# Directive:
Return the lines of the listing exactly as they appear, beginning with the line containing "Screen dimensions: 965x678" and continuing through the line containing "[x=555, y=558]", with both of those lines included.

# Data extract:
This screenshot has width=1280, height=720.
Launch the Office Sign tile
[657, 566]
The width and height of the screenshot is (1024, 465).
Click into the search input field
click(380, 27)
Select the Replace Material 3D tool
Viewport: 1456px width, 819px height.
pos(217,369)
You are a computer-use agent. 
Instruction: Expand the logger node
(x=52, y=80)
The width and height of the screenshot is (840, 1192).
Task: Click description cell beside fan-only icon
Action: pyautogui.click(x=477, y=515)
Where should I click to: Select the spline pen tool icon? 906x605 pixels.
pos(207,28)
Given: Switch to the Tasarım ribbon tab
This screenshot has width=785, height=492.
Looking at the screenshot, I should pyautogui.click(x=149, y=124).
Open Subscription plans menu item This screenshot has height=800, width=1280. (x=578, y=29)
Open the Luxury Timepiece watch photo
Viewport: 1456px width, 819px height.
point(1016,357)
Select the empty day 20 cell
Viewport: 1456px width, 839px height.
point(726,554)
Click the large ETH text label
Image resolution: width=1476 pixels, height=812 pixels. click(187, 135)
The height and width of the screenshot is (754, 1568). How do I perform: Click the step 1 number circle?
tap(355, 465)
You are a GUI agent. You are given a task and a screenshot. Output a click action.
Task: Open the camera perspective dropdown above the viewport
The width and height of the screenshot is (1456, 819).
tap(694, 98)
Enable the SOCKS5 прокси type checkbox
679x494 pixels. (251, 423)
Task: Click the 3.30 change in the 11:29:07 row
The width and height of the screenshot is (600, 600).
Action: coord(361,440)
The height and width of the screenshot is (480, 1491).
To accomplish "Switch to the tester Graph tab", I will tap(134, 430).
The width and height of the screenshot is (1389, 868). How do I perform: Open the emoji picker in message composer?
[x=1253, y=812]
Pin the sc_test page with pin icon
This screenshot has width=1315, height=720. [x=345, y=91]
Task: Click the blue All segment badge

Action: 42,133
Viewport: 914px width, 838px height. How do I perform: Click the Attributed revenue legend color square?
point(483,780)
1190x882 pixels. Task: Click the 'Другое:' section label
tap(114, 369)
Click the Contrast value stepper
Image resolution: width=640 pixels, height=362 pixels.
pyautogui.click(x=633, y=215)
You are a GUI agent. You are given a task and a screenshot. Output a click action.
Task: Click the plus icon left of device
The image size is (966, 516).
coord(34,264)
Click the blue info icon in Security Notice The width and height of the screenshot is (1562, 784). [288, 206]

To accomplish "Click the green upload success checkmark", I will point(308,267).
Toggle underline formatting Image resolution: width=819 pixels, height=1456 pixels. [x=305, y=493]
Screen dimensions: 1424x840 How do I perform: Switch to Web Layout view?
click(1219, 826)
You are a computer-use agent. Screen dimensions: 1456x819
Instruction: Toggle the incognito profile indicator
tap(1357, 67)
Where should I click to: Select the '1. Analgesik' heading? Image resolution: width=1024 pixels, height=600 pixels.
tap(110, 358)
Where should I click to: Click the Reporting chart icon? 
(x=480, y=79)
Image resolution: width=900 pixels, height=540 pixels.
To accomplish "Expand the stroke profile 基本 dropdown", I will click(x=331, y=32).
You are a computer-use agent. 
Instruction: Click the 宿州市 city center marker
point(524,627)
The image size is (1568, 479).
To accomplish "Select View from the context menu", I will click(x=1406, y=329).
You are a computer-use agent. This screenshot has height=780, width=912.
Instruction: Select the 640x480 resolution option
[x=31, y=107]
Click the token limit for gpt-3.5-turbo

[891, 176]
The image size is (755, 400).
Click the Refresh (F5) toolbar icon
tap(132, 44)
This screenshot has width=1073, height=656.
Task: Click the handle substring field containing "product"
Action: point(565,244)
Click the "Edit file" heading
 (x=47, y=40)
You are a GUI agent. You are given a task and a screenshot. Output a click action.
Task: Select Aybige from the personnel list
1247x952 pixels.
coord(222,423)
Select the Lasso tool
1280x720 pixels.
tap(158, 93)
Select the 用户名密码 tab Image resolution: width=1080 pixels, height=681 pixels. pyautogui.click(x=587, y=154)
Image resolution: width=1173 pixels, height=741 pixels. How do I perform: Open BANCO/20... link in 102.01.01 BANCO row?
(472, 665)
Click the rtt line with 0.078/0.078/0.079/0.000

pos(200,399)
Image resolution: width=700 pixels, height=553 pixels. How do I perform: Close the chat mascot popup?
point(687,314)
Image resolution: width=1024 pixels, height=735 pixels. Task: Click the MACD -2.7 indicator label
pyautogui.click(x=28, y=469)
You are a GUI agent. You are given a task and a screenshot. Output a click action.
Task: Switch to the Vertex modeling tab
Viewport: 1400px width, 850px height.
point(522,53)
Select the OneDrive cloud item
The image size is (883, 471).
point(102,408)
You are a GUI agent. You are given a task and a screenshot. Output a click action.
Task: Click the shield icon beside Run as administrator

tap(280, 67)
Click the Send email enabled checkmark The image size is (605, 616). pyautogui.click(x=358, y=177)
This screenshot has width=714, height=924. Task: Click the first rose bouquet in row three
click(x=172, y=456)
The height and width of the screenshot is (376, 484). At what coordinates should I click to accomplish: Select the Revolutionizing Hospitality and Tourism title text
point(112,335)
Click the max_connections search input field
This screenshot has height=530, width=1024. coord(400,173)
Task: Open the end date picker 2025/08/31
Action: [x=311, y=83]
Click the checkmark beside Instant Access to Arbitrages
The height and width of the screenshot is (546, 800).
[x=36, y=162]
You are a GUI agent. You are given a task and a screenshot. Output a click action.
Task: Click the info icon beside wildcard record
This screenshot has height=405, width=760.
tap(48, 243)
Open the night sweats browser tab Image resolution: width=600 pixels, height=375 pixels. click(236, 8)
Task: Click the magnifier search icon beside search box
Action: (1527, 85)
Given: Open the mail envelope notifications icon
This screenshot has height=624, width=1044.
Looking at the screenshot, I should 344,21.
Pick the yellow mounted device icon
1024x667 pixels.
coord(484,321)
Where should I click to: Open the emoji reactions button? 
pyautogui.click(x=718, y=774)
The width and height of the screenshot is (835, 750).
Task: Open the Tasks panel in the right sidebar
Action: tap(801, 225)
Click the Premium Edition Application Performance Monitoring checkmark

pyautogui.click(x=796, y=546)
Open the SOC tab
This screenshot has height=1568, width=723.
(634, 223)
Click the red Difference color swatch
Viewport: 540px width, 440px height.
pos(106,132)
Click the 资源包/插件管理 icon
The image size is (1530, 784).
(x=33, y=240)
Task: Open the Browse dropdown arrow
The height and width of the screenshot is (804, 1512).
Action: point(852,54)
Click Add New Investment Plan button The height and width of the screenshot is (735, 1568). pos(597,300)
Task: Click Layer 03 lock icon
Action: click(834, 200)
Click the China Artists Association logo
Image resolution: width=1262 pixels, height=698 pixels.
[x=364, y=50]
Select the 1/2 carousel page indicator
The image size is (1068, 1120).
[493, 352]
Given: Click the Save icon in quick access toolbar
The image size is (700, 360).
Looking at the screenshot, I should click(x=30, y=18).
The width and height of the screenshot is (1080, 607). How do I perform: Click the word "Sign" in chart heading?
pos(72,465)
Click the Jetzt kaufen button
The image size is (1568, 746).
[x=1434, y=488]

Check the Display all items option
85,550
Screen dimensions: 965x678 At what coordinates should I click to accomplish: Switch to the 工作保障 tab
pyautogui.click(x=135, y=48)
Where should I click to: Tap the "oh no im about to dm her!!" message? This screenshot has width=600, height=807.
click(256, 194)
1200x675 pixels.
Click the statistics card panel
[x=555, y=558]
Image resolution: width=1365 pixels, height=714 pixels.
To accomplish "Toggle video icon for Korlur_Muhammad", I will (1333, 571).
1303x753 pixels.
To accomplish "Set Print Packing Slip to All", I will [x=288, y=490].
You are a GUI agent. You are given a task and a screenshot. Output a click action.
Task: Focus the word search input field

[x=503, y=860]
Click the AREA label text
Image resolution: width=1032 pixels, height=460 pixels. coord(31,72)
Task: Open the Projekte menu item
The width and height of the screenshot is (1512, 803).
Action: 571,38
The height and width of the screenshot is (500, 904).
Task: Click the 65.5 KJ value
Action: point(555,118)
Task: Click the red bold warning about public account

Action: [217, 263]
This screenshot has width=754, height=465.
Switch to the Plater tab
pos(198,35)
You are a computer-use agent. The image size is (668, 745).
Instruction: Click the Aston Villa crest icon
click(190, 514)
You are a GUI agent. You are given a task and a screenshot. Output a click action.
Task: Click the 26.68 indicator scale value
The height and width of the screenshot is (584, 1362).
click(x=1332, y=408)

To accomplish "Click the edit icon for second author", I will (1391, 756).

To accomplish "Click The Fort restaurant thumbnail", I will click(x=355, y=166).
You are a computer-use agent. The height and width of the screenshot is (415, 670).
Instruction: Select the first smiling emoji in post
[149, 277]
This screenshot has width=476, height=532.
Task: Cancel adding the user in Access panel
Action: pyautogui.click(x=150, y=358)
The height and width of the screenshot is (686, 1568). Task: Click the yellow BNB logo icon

# Solution:
Screen dimensions: 965x678 At what coordinates should I click to accomplish: Switch to the 工作保障 tab
pyautogui.click(x=135, y=48)
Where should I click to: Tap the "oh no im about to dm her!!" message? This screenshot has width=600, height=807.
click(256, 194)
1200x675 pixels.
Click the statistics card panel
[x=555, y=558]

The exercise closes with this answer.